---------- Extracted data ----------

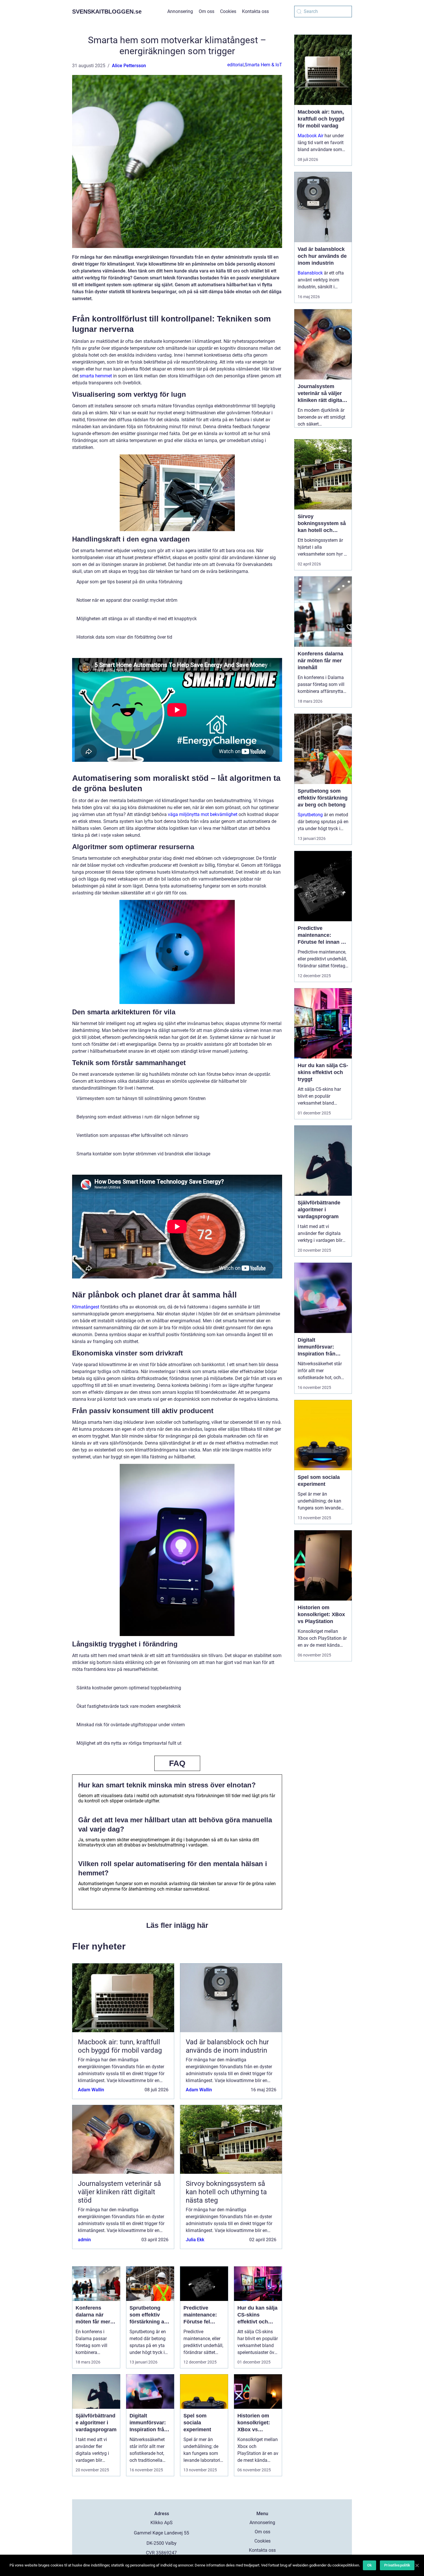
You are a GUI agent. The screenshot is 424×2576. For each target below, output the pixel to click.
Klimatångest (85, 1307)
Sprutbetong (310, 814)
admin (84, 2239)
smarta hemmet (96, 376)
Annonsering (180, 11)
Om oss (206, 11)
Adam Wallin (91, 2089)
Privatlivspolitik (397, 2565)
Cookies (228, 11)
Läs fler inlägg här (177, 1925)
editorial (235, 64)
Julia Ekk (195, 2239)
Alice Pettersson (129, 65)
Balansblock (310, 273)
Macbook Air (310, 135)
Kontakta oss (255, 11)
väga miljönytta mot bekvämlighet (202, 814)
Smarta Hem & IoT (263, 64)
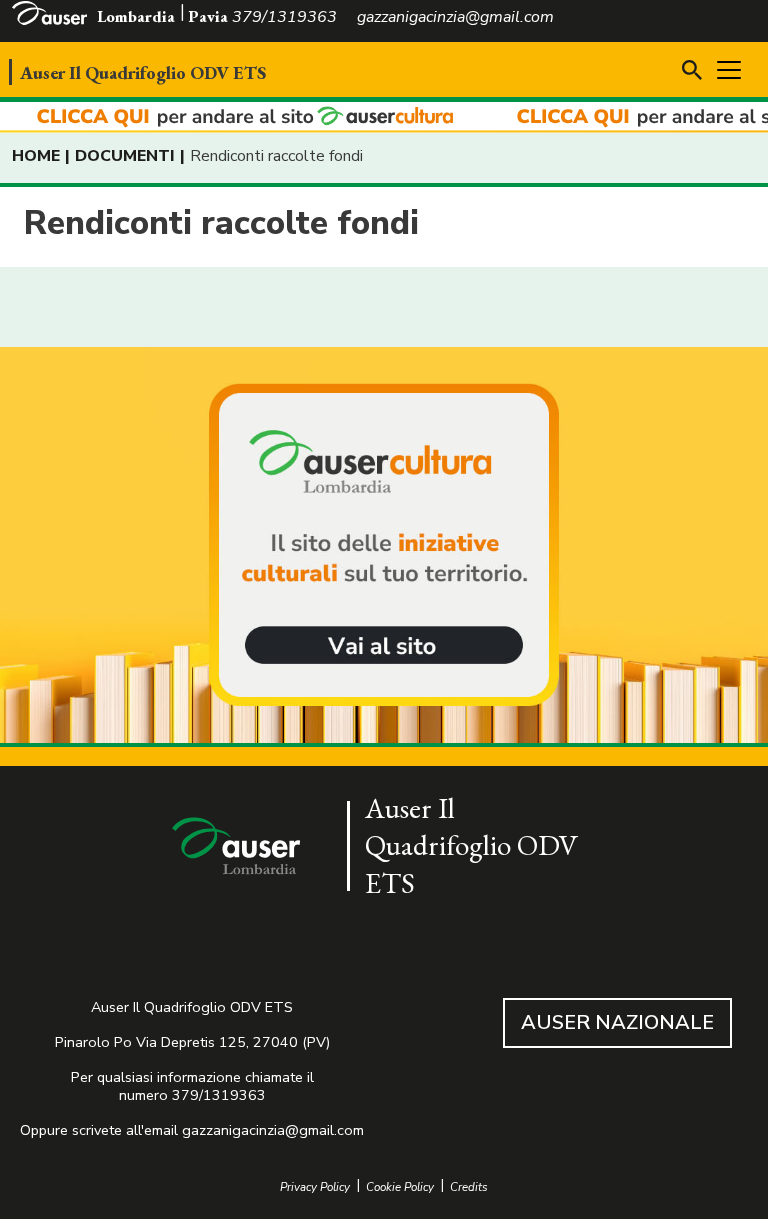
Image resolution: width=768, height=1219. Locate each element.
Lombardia (136, 16)
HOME (36, 156)
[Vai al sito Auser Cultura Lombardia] (384, 117)
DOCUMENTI (125, 156)
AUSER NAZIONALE (617, 1022)
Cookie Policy (400, 1187)
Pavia (208, 16)
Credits (469, 1187)
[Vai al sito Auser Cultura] (384, 547)
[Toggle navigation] (729, 70)
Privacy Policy (315, 1187)
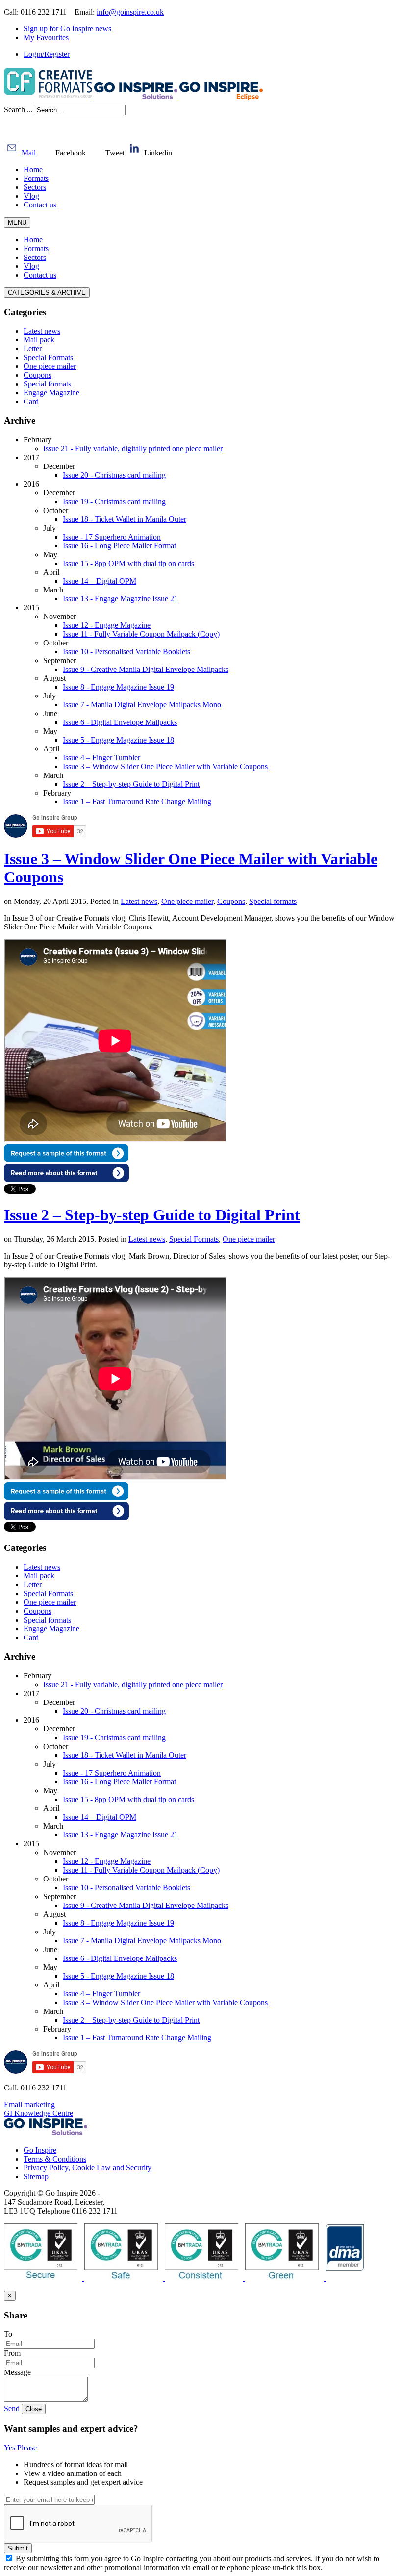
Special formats (273, 901)
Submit (18, 2548)
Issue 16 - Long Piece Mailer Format (119, 545)
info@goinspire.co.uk (130, 12)
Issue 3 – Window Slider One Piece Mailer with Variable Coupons (165, 766)
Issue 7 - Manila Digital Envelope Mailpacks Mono (142, 704)
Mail (28, 153)
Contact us (40, 205)
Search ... (18, 109)
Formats (36, 178)
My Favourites (46, 37)
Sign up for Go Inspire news (67, 29)
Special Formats (194, 1239)
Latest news (139, 901)
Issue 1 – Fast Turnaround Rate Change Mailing (137, 802)
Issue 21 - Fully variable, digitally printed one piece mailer (133, 448)
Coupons (231, 901)
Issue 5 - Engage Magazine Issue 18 (118, 740)
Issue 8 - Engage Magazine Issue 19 (118, 687)
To (8, 2334)
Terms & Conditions (55, 2159)
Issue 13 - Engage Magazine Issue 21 (120, 598)
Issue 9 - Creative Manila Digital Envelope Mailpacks (145, 669)
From (12, 2353)
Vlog (31, 196)
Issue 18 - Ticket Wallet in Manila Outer (124, 519)
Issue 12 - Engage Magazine (107, 625)
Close (33, 2409)
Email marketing (29, 2104)
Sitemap (36, 2176)
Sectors (35, 187)
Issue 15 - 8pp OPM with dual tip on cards (128, 563)
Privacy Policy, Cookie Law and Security (87, 2168)
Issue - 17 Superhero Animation (112, 537)
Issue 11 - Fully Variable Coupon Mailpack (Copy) (141, 634)
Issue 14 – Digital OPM (99, 581)
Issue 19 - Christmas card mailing (114, 501)
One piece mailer (187, 901)
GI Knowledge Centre (38, 2113)
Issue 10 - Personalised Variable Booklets (126, 651)
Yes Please (20, 2448)
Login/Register (47, 54)
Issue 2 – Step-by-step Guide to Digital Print (131, 784)
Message (17, 2372)
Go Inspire (40, 2150)
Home (33, 169)
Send (12, 2408)
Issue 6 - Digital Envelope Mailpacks (120, 722)
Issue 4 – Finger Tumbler (101, 757)
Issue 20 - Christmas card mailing (114, 475)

----------

**What to produce**
Output every entry verbatim. Pictures do not belong in the copy.

**Exercise response**
You are a GUI agent. The screenshot is 424×2576. For each target below, output the pixel to click.
Klimatångest (85, 1307)
Sprutbetong (310, 814)
admin (84, 2239)
smarta hemmet (96, 376)
Annonsering (180, 11)
Om oss (206, 11)
Adam Wallin (91, 2089)
Privatlivspolitik (397, 2565)
Cookies (228, 11)
Läs fler inlägg här (177, 1925)
editorial (235, 64)
Julia Ekk (195, 2239)
Alice Pettersson (129, 65)
Balansblock (310, 273)
Macbook Air (310, 135)
Kontakta oss (255, 11)
väga miljönytta mot bekvämlighet (202, 814)
Smarta Hem & IoT (263, 64)
Image resolution: width=768, height=1219. Locate each element.
Lombardia (136, 16)
HOME (36, 156)
[Vai al sito Auser Cultura Lombardia] (384, 117)
DOCUMENTI (125, 156)
AUSER NAZIONALE (617, 1022)
Cookie Policy (400, 1187)
Pavia (208, 16)
Credits (469, 1187)
[Vai al sito Auser Cultura] (384, 547)
[Toggle navigation] (729, 70)
Privacy Policy (315, 1187)
Special formats (273, 901)
Submit (18, 2548)
Issue 16 - Long Piece Mailer Format (119, 545)
info@goinspire.co.uk (130, 12)
Issue 3 – Window Slider One Piece Mailer with Variable Coupons (165, 766)
Issue 7 - Manila Digital Envelope Mailpacks Mono (142, 704)
Mail (28, 153)
Contact us (40, 205)
Search ... (18, 109)
Formats (36, 178)
My Favourites (46, 37)
Sign up for Go Inspire news (67, 29)
Special Formats (194, 1239)
Latest news (139, 901)
Issue 1 – Fast Turnaround Rate Change Mailing (137, 802)
Issue 21 - Fully variable, digitally printed one piece mailer (133, 448)
Coupons (231, 901)
Issue 5 - Engage Magazine Issue 18 (118, 740)
Issue 8 - Engage Magazine Issue 19 (118, 687)
To (8, 2334)
Terms & Conditions (55, 2159)
Issue 13 - Engage Magazine Issue 21 (120, 598)
Issue 9 - Creative Manila Digital Envelope Mailpacks (145, 669)
From (12, 2353)
Vlog (31, 196)
Issue 18 - Ticket Wallet in Manila Outer (124, 519)
Issue 12 - Engage Magazine (107, 625)
Close (33, 2409)
Email marketing (29, 2104)
Sitemap (36, 2176)
Sectors (35, 187)
Issue 15 - 8pp OPM with dual tip on cards (128, 563)
Privacy Policy, Cookie Law and Security (87, 2168)
Issue - 17 Superhero Animation (112, 537)
Issue 11 - Fully Variable Coupon Mailpack (Copy) (141, 634)
Issue 14 – Digital OPM (99, 581)
Issue 19 - Christmas card mailing (114, 501)
One piece mailer (187, 901)
GI Knowledge Centre (38, 2113)
Issue 10 - Personalised Variable Booklets (126, 651)
Yes Please (20, 2448)
Login/Register (47, 54)
Issue 2 – Step-by-step Guide to Digital Print (131, 784)
Message (17, 2372)
Go Inspire (40, 2150)
Home (33, 169)
Send (12, 2408)
Issue 6 - Digital Envelope Mailpacks (120, 722)
Issue 4 – Finger Tumbler (101, 757)
Issue 20 - Christmas card mailing (114, 475)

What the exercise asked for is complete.